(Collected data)
====================

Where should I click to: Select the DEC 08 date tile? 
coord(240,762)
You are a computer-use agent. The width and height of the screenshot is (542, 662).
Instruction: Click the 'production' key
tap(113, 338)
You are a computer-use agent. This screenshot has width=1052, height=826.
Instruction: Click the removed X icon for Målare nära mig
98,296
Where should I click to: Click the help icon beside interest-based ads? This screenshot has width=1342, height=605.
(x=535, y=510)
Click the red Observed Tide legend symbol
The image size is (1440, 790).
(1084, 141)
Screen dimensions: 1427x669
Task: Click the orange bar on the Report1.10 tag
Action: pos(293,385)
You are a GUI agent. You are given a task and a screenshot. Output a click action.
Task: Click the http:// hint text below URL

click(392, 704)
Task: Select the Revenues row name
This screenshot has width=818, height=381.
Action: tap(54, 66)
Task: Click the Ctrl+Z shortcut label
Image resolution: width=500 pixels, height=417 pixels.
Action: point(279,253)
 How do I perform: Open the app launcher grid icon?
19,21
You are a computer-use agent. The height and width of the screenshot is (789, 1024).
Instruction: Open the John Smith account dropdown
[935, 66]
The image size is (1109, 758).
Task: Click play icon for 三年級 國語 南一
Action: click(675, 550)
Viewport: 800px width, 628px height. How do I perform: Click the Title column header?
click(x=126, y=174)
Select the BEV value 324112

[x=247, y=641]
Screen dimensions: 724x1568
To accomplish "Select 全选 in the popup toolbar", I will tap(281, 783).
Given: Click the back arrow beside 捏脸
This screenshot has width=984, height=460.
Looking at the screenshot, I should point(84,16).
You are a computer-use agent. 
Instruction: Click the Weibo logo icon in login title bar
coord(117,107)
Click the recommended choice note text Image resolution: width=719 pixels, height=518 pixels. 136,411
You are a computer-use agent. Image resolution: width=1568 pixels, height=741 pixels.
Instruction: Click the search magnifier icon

====================

The lines above that hold the word "computer" need counting; write the count and nothing more.

5